Ce que j’observe, c’est que cette inquiétude est légitime, et qu’elle mérite une réponse précise plutôt qu’une simple formule rassurante. En France, l’hébergement des données de santé est encadré par une certification obligatoire, délivrée sous l’autorité de l’Agence du Numérique en Santé. Cet article explique concrètement comment la sécurité des données en visio est garantie, et quelles précautions restent de votre côté.
Le secret professionnel s’applique-t-il de la même façon en visio ?
Oui, sans aucune différence. Le secret professionnel s’impose au psychothérapeute quel que soit le canal utilisé, cabinet ou visio. Il est encadré par le code pénal, qui sanctionne toute divulgation d’informations confiées dans un cadre thérapeutique. Cette obligation existe depuis bien avant l’apparition de la visioconférence : elle s’applique simplement à un nouveau canal de communication, sans que son contenu ni sa portée légale ne changent réellement.

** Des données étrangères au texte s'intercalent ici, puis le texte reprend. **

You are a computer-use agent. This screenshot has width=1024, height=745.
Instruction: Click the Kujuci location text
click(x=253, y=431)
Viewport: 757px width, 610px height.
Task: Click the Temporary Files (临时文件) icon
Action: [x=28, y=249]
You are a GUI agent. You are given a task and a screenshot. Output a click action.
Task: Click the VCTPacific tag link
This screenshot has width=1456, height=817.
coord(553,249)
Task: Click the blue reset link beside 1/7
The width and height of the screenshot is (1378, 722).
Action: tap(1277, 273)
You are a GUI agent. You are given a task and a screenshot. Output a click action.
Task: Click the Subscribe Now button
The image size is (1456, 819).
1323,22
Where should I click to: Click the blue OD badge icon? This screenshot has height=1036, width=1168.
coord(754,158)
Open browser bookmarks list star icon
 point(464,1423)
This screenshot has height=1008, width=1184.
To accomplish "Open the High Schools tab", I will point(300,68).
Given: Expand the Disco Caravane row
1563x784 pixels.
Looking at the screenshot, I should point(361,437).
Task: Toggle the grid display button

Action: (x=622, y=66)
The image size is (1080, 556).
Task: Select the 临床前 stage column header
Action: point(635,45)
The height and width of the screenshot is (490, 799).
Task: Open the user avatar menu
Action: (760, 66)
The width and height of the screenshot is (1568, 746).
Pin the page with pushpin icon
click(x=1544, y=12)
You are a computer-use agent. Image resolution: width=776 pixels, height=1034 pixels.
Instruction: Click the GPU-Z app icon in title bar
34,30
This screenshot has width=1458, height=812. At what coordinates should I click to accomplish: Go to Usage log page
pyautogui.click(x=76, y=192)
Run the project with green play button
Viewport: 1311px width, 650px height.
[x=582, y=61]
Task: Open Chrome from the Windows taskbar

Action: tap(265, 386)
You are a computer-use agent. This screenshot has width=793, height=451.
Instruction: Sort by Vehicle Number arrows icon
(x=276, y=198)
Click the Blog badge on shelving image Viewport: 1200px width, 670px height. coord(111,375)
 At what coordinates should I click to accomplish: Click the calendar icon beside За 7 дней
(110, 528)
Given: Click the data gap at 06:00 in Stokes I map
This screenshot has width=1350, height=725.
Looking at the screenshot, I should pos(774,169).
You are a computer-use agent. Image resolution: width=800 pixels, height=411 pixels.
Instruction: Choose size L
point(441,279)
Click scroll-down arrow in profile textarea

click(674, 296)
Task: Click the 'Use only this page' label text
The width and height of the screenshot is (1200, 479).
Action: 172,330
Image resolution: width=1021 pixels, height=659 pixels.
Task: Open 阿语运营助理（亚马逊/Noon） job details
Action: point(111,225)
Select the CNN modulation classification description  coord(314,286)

Ce cadre légal protège le contenu des séances, mais pas automatiquement la technique utilisée pour les mener. C’est là qu’intervient un second niveau de protection, propre au numérique : la sécurité des données en visio elle-même. Ces deux niveaux se complètent, sans se substituer l’un à l’autre. Le premier concerne ce qui se dit en séance, le second concerne la façon dont cela transite techniquement d’un écran à l’autre.
Que dit la loi sur la sécurité des données en visio, en France ?
Les données de santé sont classées comme données sensibles par le RGPD. En France, tout organisme qui héberge ces données doit détenir une certification spécifique, appelée HDS, pour Hébergeur de Données de Santé. Cette obligation existe depuis 2018 et s’applique à tout prestataire technique qui stocke ou traite ce type d’informations, y compris les outils utilisés pour des séances de psychothérapie en ligne.
Cette certification impose des exigences strictes : chiffrement des échanges, traçabilité des accès, localisation des serveurs, et audits réguliers. Elle est délivrée sous l’autorité de l’Agence du Numérique en Santé, qui encadre ce dispositif au niveau national. Un hébergeur certifié doit démontrer, par un audit indépendant réalisé par un organisme accrédité, qu’il respecte l’ensemble de ces exigences avant d’obtenir la certification.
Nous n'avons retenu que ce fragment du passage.